_WORK ORDER_: Each record, exactly as written, should be printed again.

Top of SOURCE INFORMATION

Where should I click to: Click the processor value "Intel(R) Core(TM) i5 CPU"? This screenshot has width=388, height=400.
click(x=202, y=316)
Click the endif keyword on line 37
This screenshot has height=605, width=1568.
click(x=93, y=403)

Bottom of SOURCE INFORMATION

_REPLY_:
Where should I click to: Click the processor value "Intel(R) Core(TM) i5 CPU"? This screenshot has width=388, height=400.
click(x=202, y=316)
Click the endif keyword on line 37
This screenshot has height=605, width=1568.
click(x=93, y=403)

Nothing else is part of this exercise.